でも、そもそも「社会人として」とはどういうことで、何ができていれば「社会人として」正解なのでしょうか?
この記事では、「社会人として」に含まれる意図や、実は気にしなくていいことを取り上げながら、モヤモヤをほどいていきます。
「社会人として」ってなんだろう
就職するとよく言われるようになる「社会人として」。当たり前のように使われていますが、納得できずにモヤモヤしたり、落ち込んでしまったりする人も少なくないと思います。
わたしも「社会人として」が苦手なひとりです。苦手な理由は二つあります。
一つめは、わたし自身を見てもらえていない気がするから。もちろん、成長のためにも指摘を受ける機会は貴重です。でも、「社会人としての自覚が足りない」などと言われると、わたし本来の形を無視して、大きなクッキー型に押し込められている気持ちになってしまいます。
二つめは、理論が不明確だから。たとえば「社会人として上司に従うのは当然だ」と言われたら、どう感じますか?「社会人であること」と「上司に従うこと」は、かならずしもつながらないはずです。でも「こういう状況だから、上司の指示に従うのが適切だ」と言われれば納得できます。そういう丁寧な理論づくりをせず、一言で無理やり片付けようとする姿勢も、わたしは苦手なのかもしれません。
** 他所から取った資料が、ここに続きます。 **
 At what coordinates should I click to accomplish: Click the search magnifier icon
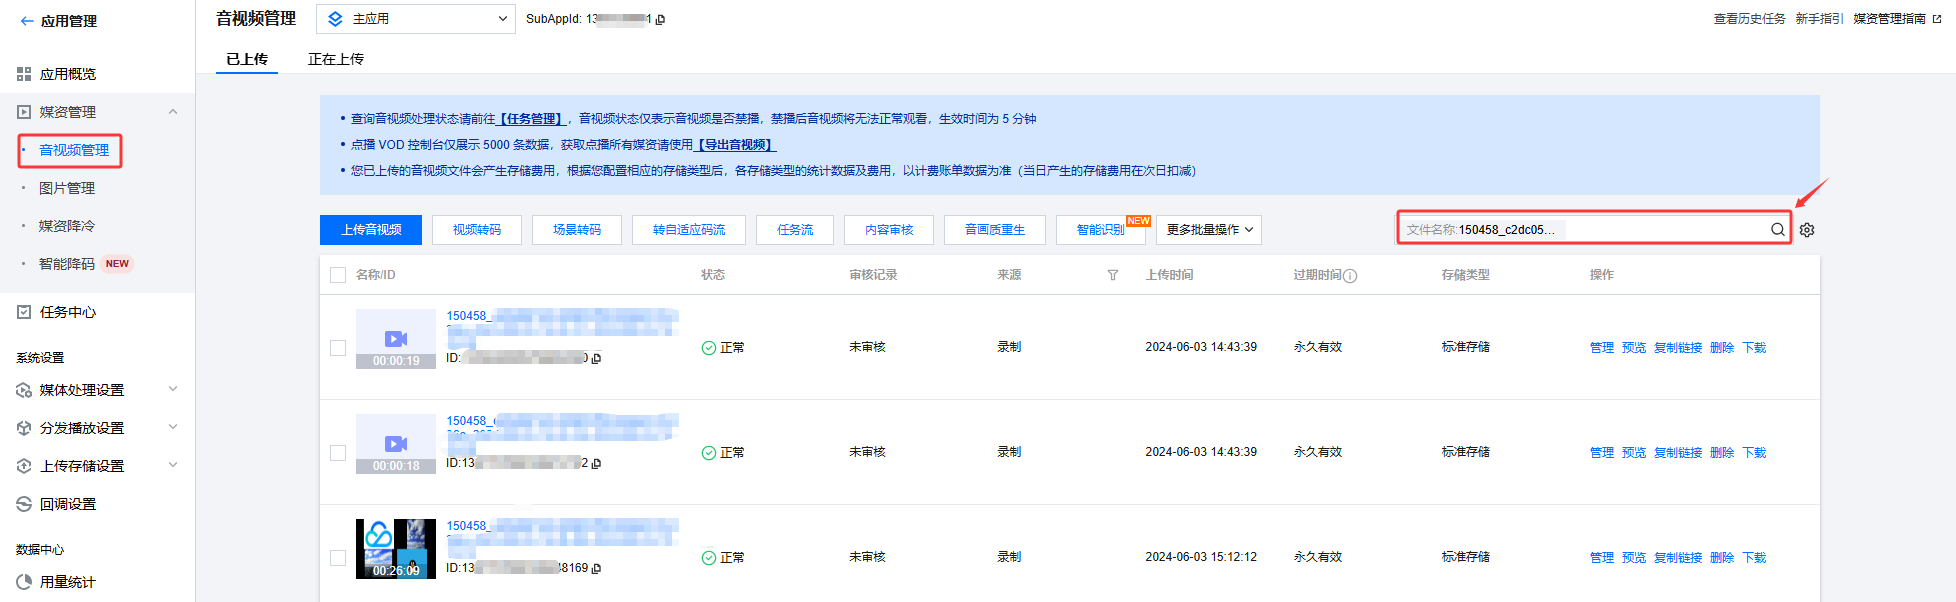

もし「社会人として」が苦手なら、一度その気持ちに向き合ってあげるのがおすすめです。攻略方法が分かるとゲームをクリアしやすくなるように、自分を知ると感情に対策しやすくなりますよ。
どんなことが「社会人として」必要なの?
気持ちに向き合ったら、「社会人として」に含まれる意図や、相手の求めていることが気になると思います。ここでは、考えられることを三つ深掘りします。
苦労を美徳としている
ことわざ「石の上にも三年」にも表れているように、日本では古来「つらくても我慢強く耐えれば成功する」と考えられてきました。「社会人としてこれくらいは当然だ」という精神論には、我慢を美徳とする古い価値観が潜んでいるのです。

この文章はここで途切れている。